▶ [TASK GOAL]
Wherever the string "agent" appears in the records, return the line that holds it.

▶ [TASK INPUT]
******************************

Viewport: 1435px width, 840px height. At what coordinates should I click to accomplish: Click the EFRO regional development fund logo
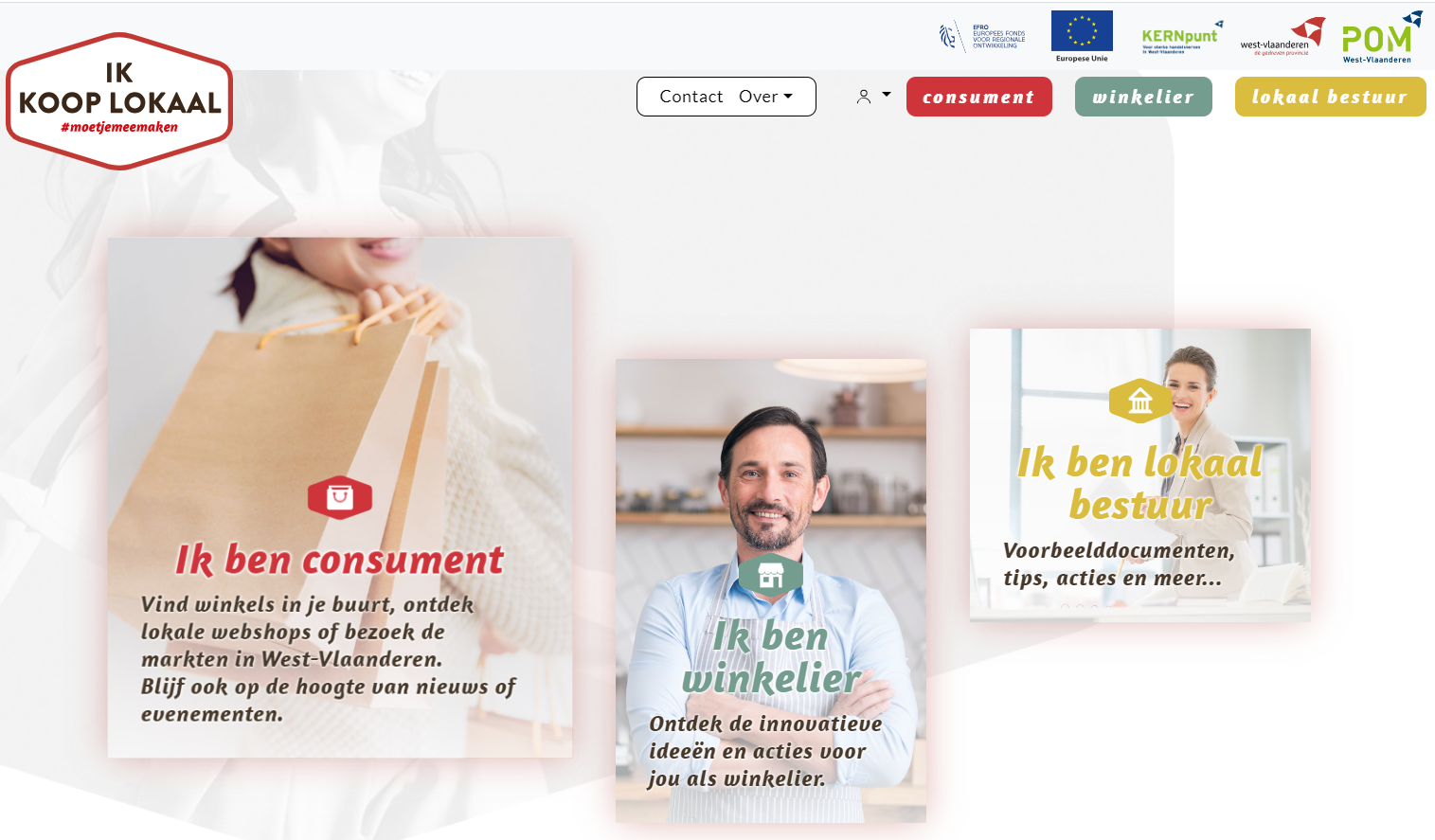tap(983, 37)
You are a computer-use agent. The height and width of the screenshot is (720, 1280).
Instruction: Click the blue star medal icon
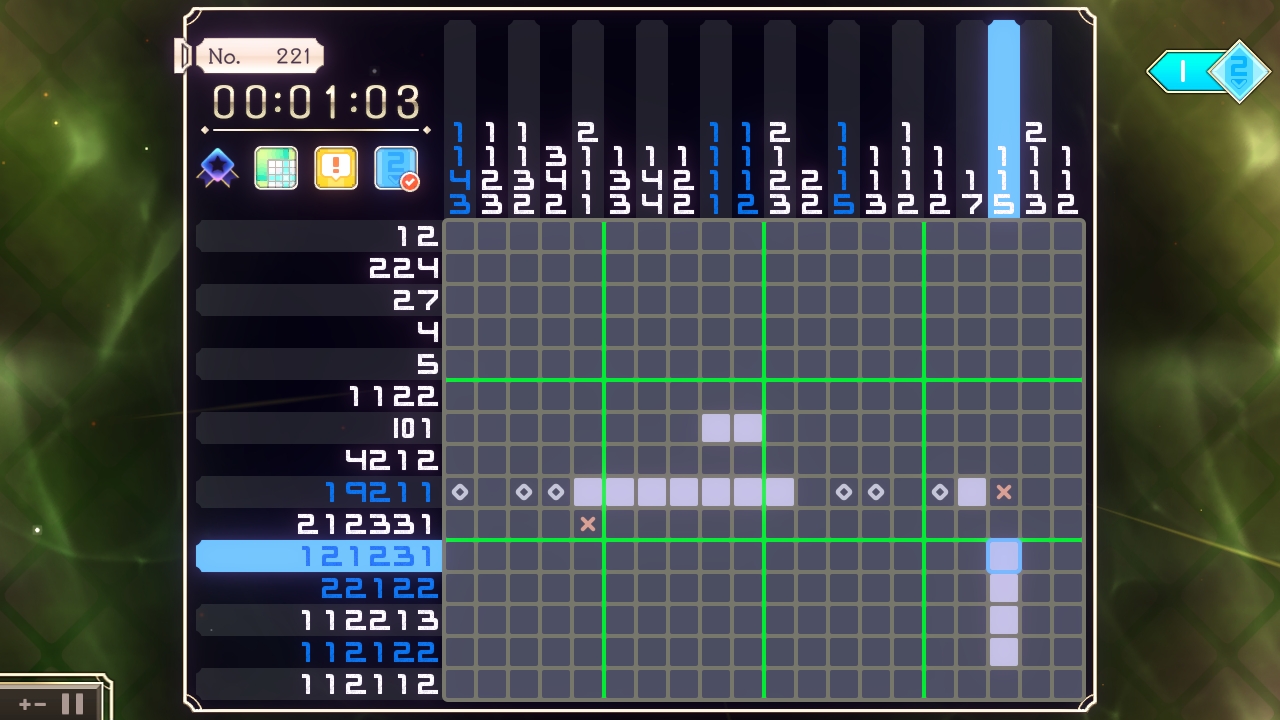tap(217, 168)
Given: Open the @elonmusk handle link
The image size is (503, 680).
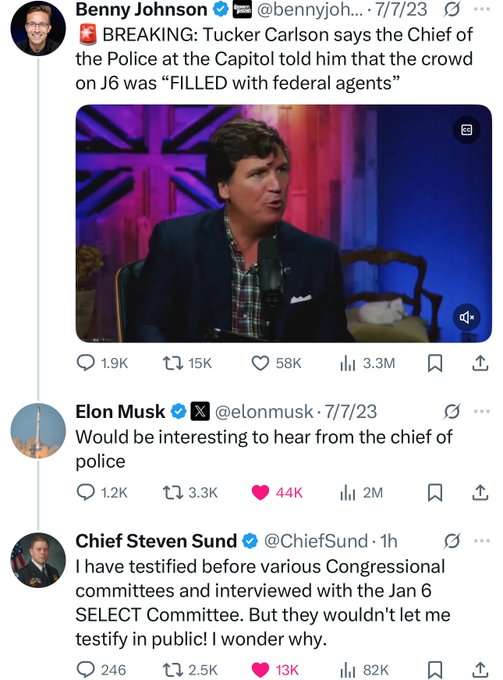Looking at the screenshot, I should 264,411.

******************************

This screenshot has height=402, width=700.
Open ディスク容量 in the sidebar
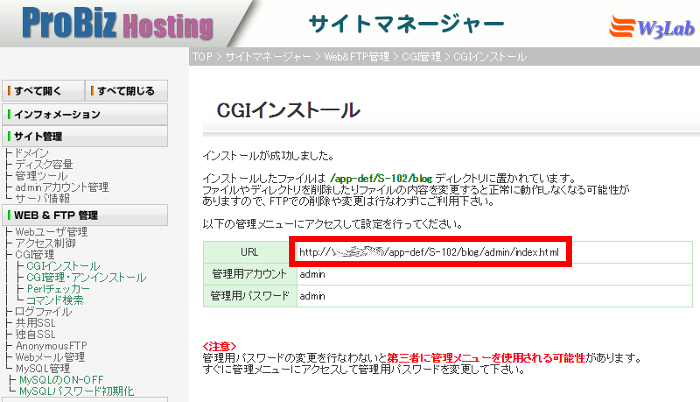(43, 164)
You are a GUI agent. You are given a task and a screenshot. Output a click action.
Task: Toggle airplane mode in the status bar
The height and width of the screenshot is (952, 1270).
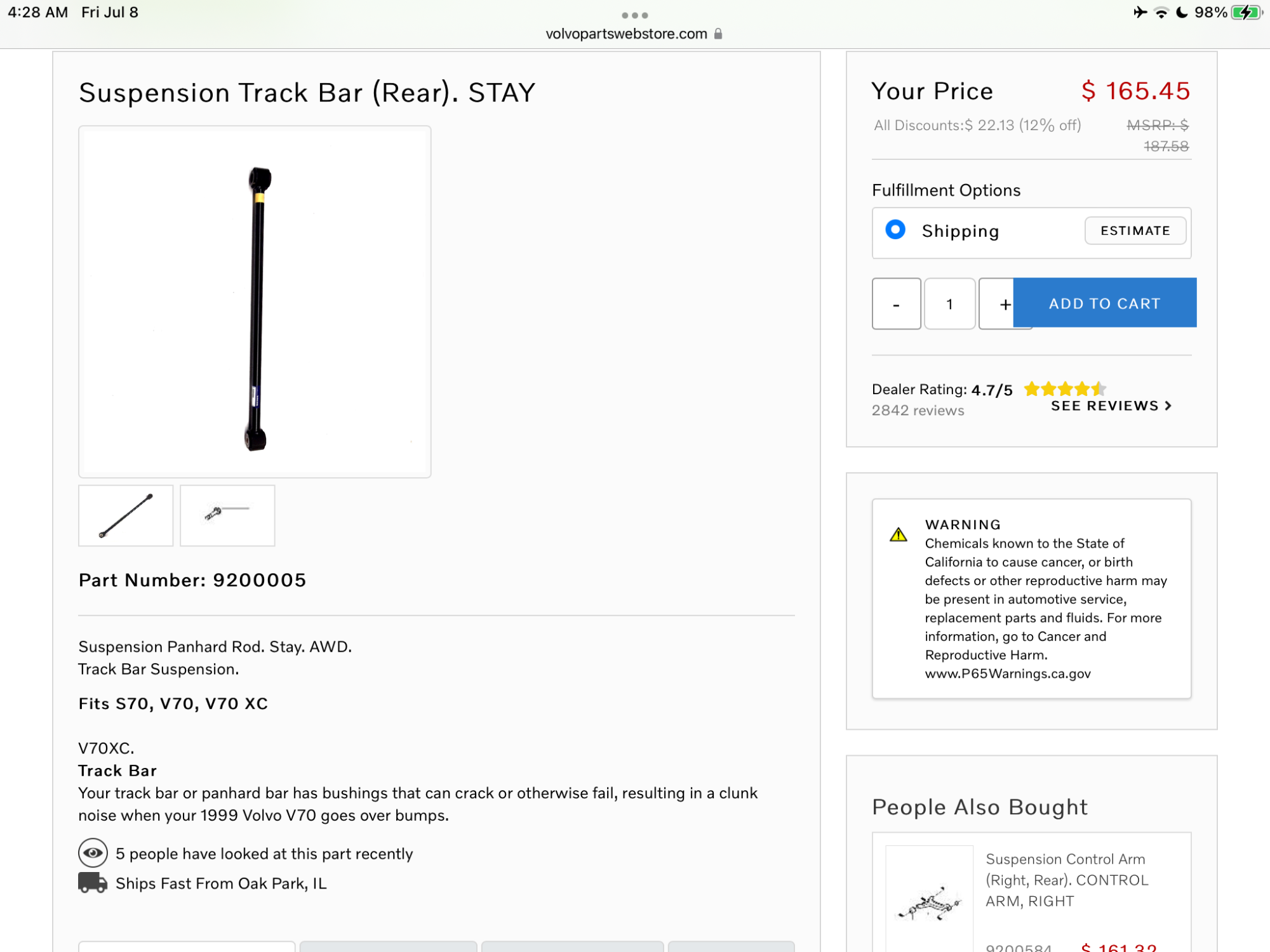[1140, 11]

******************************

▶ [RESPONSE BELOW]
You are a computer-use agent. The height and width of the screenshot is (720, 1280).
You are a GUI agent. You are given a task and a screenshot. Output a click action.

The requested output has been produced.